Nakov is quick to caution that the system is still a work in progress, and that, even with improvements in accuracy, it would work best in conjunction with traditional fact-checkers.
“If outlets report differently on a particular topic, a site like Politifact could instantly look at our fake news scores for those outlets to determine how much validity to give to different perspectives,” says Nakov.
Baly and Nakov co-wrote the new paper with MIT Senior Research Scientist James Glass alongside graduate students Dimitar Alexandrov and Georgi Karadzhov of Sofia University. The team will present the work later this month at the 2018 Empirical Methods in Natural Language Processing (EMNLP) conference in Brussels, Belgium.

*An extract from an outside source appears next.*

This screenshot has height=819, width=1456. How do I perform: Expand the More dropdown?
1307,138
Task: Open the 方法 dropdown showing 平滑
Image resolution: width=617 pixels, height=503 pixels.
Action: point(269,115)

The researchers also created a new open-source dataset of more than 1,000 news sources, annotated with factuality and bias scores, that is the world’s largest database of its kind. As next steps, the team will be exploring whether the English-trained system can be adapted to other languages, as well as to go beyond the traditional left/right bias to explore region-specific biases (like the Muslim world’s division between religious and secular).
“This direction of research can shed light on what untrustworthy websites look like and the kind of content they tend to share, which would be very useful for both web designers and the wider public,” says Andreas Vlachos, a senior lecturer at the University of Cambridge who was not involved in the project.
Nakov says that QCRI also has plans to roll out an app that helps users step out of their political bubbles, responding to specific news items by offering users a collection of articles that span the political spectrum.
“It’s interesting to think about new ways to present the news to people,” says Nakov. “Tools like this could help people give a bit more thought to issues and explore other perspectives that they might not have otherwise considered."